From the documentation I understood that symlinks are not followed. So my expectation is to have an original file size of about 75MB. For some reason, borg shows about 150MB of file size:

borg -V
borg 1.1.6
borg info .
[...]
------------------------------------------------------------------------------
                       Original size      Compressed size    Deduplicated size
All archives:              157.28 MB            157.90 MB             78.95 MB

                       Unique chunks         Total chunks
Chunk index:                      44                   84

BTW, when having only one symlink a size of about 75MB is reported.

Any idea if this is a bug or just misunderstanding on my end?

ThomasWaldmann commented 6 years ago

Did that backup take more than 30 minutes? If so, it might be the bug related to checkpoints not being accounted correctly.

You can check it with:

borg list repo::archive --consider-part-files
toastie89 commented 6 years ago

Thanks for your reply. Actually it took only some seconds.

I've conducted the case described in the issue especially to reproduce the situation I've seen on larger scale in my backup.

ThomasWaldmann commented 6 years ago

Give me a script containing all commands needed to reproduce your issue. Try to keep the amount of commands / options / files as low as possible. Do not use absolute paths except if needed to demonstrate the issue.

toastie89 commented 6 years ago

Hi!

Below the commands to reproduce the issue.

After some trying I realized that I possibly misunderstood the information shown by borg info and there is actually no issue with the symlinks.

Each time I run borg create /test/backup::{now} /test/data the "Original size" show by borg info increases by 75MB even when the files don't change. Is this the correct behaviour?

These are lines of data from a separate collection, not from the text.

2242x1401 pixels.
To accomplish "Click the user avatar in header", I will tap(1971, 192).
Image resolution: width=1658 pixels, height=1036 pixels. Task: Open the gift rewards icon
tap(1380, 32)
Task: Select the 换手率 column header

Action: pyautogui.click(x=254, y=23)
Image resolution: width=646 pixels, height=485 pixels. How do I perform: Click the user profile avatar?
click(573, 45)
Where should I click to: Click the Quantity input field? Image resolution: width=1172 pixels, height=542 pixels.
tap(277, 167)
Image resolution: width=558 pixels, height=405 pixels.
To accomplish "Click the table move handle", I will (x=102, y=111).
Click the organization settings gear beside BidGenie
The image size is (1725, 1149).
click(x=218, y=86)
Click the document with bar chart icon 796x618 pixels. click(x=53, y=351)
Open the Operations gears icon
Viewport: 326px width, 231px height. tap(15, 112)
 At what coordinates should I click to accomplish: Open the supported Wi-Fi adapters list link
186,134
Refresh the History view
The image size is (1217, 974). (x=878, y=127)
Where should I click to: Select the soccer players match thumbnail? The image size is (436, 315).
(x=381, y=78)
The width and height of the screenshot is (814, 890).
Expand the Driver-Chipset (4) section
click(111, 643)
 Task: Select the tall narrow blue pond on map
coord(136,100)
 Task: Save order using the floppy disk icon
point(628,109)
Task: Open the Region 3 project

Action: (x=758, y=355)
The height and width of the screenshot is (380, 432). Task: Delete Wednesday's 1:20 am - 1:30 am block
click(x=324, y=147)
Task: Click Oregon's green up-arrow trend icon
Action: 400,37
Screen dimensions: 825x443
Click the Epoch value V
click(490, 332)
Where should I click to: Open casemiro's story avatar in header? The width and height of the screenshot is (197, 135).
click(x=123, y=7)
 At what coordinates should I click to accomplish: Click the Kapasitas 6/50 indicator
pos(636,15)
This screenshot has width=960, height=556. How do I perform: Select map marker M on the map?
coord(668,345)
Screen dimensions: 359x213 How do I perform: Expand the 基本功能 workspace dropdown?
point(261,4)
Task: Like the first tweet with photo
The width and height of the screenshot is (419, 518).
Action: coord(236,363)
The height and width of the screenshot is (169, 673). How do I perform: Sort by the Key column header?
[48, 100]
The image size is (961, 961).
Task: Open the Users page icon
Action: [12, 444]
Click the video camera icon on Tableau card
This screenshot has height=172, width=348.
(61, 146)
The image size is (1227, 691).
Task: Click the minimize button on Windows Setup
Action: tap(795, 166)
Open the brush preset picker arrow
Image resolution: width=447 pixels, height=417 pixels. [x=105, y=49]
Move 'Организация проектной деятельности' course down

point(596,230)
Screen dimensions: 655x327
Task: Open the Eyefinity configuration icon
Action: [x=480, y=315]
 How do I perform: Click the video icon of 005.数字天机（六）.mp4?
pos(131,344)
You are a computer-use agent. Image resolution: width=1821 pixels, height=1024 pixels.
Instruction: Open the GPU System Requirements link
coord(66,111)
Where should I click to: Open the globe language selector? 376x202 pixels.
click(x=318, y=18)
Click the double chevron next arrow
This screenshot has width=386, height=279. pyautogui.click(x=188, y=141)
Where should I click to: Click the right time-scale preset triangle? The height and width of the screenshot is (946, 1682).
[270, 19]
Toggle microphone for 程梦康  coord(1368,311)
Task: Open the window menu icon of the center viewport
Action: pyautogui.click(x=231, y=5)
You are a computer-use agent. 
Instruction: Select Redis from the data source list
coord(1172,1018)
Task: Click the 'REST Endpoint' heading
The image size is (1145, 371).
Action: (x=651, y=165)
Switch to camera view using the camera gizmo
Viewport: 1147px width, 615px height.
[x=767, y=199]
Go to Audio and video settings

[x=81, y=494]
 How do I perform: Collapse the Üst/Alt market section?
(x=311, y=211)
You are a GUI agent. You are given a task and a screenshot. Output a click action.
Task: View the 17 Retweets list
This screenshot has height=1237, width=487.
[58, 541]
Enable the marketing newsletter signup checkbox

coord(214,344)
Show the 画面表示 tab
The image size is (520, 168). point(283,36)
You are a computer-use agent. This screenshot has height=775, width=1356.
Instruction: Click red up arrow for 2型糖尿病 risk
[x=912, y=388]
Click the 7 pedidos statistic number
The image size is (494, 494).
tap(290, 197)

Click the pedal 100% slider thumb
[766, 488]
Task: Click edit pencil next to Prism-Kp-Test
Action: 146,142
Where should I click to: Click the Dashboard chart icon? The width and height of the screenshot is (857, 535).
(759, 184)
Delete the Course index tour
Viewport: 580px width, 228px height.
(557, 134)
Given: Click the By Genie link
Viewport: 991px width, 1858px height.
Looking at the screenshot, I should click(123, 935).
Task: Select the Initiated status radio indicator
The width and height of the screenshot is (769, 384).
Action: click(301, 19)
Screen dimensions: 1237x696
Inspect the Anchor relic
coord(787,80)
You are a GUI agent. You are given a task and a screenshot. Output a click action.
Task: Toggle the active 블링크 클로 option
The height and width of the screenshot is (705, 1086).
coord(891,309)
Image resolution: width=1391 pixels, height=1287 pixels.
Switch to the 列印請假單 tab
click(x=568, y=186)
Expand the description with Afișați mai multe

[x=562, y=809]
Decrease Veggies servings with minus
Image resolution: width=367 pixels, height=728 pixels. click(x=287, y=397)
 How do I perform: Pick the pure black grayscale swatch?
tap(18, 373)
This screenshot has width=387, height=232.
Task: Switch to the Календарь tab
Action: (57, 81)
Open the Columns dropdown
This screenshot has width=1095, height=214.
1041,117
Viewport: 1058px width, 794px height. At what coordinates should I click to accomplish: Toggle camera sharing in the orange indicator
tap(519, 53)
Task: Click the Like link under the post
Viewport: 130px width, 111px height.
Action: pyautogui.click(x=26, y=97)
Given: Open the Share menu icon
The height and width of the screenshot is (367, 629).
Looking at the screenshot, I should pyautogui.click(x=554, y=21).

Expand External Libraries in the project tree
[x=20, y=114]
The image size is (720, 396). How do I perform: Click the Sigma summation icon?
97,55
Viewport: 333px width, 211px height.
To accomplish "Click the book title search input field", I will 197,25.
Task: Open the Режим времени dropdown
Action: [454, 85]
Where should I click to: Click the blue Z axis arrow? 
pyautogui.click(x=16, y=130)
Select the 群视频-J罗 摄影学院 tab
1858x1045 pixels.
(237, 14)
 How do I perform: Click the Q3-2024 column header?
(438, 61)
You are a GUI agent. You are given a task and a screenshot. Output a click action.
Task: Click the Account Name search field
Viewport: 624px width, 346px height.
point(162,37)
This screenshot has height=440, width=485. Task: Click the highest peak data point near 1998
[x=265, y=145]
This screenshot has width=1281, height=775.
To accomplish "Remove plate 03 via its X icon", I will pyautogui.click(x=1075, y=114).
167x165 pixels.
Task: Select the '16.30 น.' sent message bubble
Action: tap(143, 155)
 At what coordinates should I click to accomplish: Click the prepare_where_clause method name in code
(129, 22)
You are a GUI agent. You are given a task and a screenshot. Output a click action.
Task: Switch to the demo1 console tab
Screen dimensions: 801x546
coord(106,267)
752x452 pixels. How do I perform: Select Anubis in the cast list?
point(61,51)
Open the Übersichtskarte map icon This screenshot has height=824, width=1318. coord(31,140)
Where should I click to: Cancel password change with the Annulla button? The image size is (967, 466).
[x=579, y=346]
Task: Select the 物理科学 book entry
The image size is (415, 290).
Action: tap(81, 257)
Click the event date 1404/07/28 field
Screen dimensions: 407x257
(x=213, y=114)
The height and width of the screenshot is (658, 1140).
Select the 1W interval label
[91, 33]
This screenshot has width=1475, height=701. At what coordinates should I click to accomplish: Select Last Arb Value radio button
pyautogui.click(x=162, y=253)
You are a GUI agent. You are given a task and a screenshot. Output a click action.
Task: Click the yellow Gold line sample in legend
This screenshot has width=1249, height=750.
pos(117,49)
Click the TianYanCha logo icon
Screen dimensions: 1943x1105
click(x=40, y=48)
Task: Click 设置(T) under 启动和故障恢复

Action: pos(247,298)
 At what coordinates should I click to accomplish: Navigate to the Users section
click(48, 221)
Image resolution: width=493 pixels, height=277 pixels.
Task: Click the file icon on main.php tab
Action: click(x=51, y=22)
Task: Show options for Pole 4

docker run -it --rm -v `pwd`/tmp:/test b3vis/borgmatic sh
mkdir -p /test/data/files /test/data/links /test/backup
dd if=/dev/urandom of=/test/data/files/75MB bs=1 count=75MB
cd /test/data/links/
ln -s /test/data/files  another1
ln -s ../data/files     another2
ls -lah
du -h /test/data                 # we have about 71,5MB in /test/data
borg init -e none /test/backup
borg create /test/backup::{now} /test/data
borg create /test/backup::{now} /test/data
borg info /test/backup
# borg info shows now about 150 MB as "Original size"
rm -R ~/test
exit

Thanks in advance for your help!

ThomasWaldmann commented 6 years ago

Can it be reproduced without docker and without absolute pathes?

toastie89 commented 6 years ago

Hi! Yes. Just tried in an vanilla Ubuntu 18.04 live environment and the numbers multiply with each backup, even without symlinks:

borg --version                   # borg 1.1.5
mkdir -p /test/data/files /test/backup
dd if=/dev/urandom of=/test/data/files/75MB bs=1 count=75MB
du -h /test/data                 # we have about 72MB in /test/data
borg init -e none /test/backup
borg create /test/backup::{now} /test/data
borg create /test/backup::{now} /test/data
borg info /test/backup
# borg info shows now about 150 MB as "Original size"
ThomasWaldmann commented 6 years ago

This does not look like a reproduction script for the initial issue.

Of course does the original size multiply (75, 150, 225, ... for 1st, 2nd, 3rd backup) because you did a full backup of 75MB per backup run. The dedup size column is the number you want to look at for this case.

But in the first issue you described something else.

You are still using absolute paths (/test/...) that are not existent on a normal system nor does one have write permissions to that place without root. If you write a script for reproduction, that's a bad idea, just stay in the current directory, e.g. $HOME/testing and do all stuff with relative paths (like repo).